1.The application before me is a Notice of Motion application dated 21st July, 2021 brought under the provisions of Order 42 Rules 1 & 2 of the Civil Procedure Rules, Sections 3A & 63(e) of the Civil Procedure Act. The respondents (referred to as the applicants in this application) seek the following orders-(i)Spent;(ii)Spent;(iii)That this Honourable Court be pleased to strike out/cancel the warrants of attachment issued to Gladys K. Mutisya c/o Trophy Auctioneers herein in execution of a decree dated 18th July, 2018 for being irregularly obtained and being in express breach of the Civil Procedure Rules; and(iv)That the costs of this application be provided for.
2.The application is brought on the grounds on the face of the Motion and is supported by an affidavit sworn on 21st July, 2021 by Charles Henry Simmons, the 1st applicant herein.
3.In opposition to the application, the applicant (hereinafter referred to as the respondent) filed a replying affidavit sworn on 26th July, 2021 and a further affidavit sworn on 4th October, 2021 by Bryan Moturi, an Advocate of the High Court of Kenya and the respondent herein.
4.The application was canvassed by way of written submissions.

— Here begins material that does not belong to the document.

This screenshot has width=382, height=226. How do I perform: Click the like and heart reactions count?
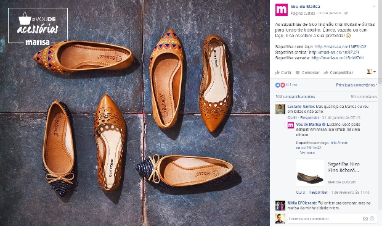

The applicants’ submissions were filed on 4th October, 2021 by the law firm of Wameyo Onyango & Associates Advocates, whereas the respondent’s submissions were filed on 26th October, 202, by the law firm of Bryan Moturi & Associates.
5.Mr. Wameyo, learned Counsel for the applicants submitted that through an application dated 8th September, 2020, the applicants had sought the striking out of the warrants of attachment issued to Work-No-Words Auctioneers on 17th July, 2020 in execution of a decree passed on the 18th of July, 2018 and for the setting aside of the said decree. He stated that when the application dated 8th September, 2020 was still pending, the respondent sought fresh warrants in the name of Gladys K. Mutisya t/a Trophy Auctioneers with a view to frustrate the pending application and render it superfluous.
6.He submitted that there is no provision in the Civil Procedure Rules that allows a party to write a letter to the Court to renew warrants in the name of another Auctioneer other than the one to whom the warrants had at first been issued as set out in form No. 7 Appendix D of the Civil Procedure Rules. Mr. Wameyo stated that the authority relied on by the Counsel for the respondent in his written submissions is easily distinguishable to the extent that the same does not deal with the issues raised herein.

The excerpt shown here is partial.